Das Vorgehen der israelischen Armee im Krieg gegen die umliegenden Terrornetzwerke muss in einem größeren Zusammenhang gesehen werden. Den Menschen, die heute dem israelischen Kampf gegen die Hamas und andere Terrorgruppen zum Opfer fallen, stehen Millionen von Juden gegenüber, die im Laufe der Geschichte ermordet wurden. Dies nur für diejenigen, denen die Geschichte egal zu sein scheint, die nur auf das Jetzt und Heute schauen. Aus dem "Nie wieder" ist mit dem 7. Oktober 2023 und den Hamas-Befürwortern im Westen, ein "Immer wieder" geworden. Eine Zustimmung vieler Menschen im Westen, die nicht in der Lage zu sein scheinen, ihren Horizont entsprechend zu weiten. Die empört von sich weisen, Antisemiten zu sein. Wer aber den Jüdinnen und Juden das Recht abspricht, nach Jahrtausenden der Verfolgung in Sicherheit zu leben, für diese Sicherheit zu kämpfen, sie zu verteidigen, der stimmt ihrer Vernichtung zu und darf getrost als Antisemit bezeichnet werden. 


Viele Jahrzehnte der Verhandlungen haben zwar zu einer gewissen Entspannung zwischen dem Staat Israel und vielen Ländern der arabischen Welt geführt. Unterschwellig waren sie jedoch immer von radikal-islamistischen Tendenzen dominiert. Warum dies von vielen Menschen in der westlichen Welt ignoriert wird, warum die Propaganda gerade derer, die eigentlich ihr Feindbild darstellen sollten, schwerer wiegt als das Leid eines seit Jahrtausenden geknechteten Volkes mit Millionen von Opfern und dessen finalem Kampf um endgültige Sicherheit, erschließt sich mir nicht.
 

Wer sich wirklich eine Meinung zum Thema Nahostkonflikt machen will dem empfehle ich, sich mit der Geschichte dieses denkwürdigen Landstreifens auseinanderzusetzen. Ein Geschichtsbuch trägt mehr zur Meinungsbildung bei, als tausende Augenzeugenberichte und Fotos oder Videos des Grauens. Letztere können in ihrer Aussagekraft subjektiver nicht sein. Besser noch als ein Geschichtsbuch, sind mehrere Geschichtsbücher. Der Vergleich macht sicher und vor allem, wird man sich jener Stellen bewusst, die eventuell beim einen oder anderen Autor übersehen oder anders gewichtet und interpretiert wurden. So erlangt man das Bild einer Situation, aus einer sehr weiten Perspektive. Dies erlaubt einem, Aussagen, Berichte und eben Fotos oder Videos besser zu interpretieren und einzuordnen.
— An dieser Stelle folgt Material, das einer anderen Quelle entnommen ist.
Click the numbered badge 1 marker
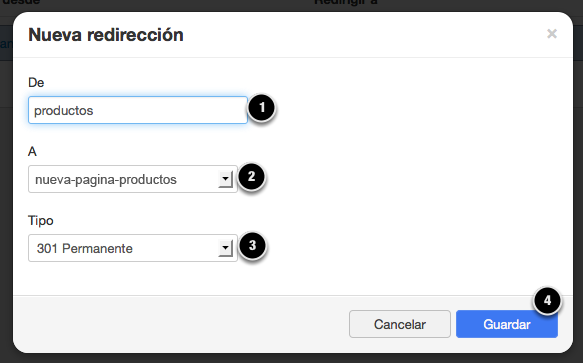This screenshot has width=583, height=363. tap(262, 108)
Der Schutz von Menschenleben, vor allem wenn es um Kinder, Frauen oder andere schwache Mitglieder von Gesellschaften geht, ist ein Reflex. Er zeigt, dass Menschen empathisch reagieren, was an und für sich einen sehr positiven Akt der Mitmenschlichkeit darstellt. Es wäre wünschenswert, dass diese Empathie auch jenen unschuldigen Opfern von islamistischem Terror in Israel gelten würde. 

Die Medien werden aktuell von Talkshows, Diskussionen und Meinungsbeiträgen zur Verhältnismäßigkeit des Vorgehens des israelischen Militärs in Gaza geflutet. In den sog. sozialen Netzwerken, wird Israel mit Kritik und Hass überzogen. Wo aber waren die Meinungsmacher, als Unschuldige in Haifa durch Bombenterror von Selbstmordattentätern ermordet wurden, oder Raketen aus dem Gazastreifen auf Israel geschossen wurden (und immer noch werden)?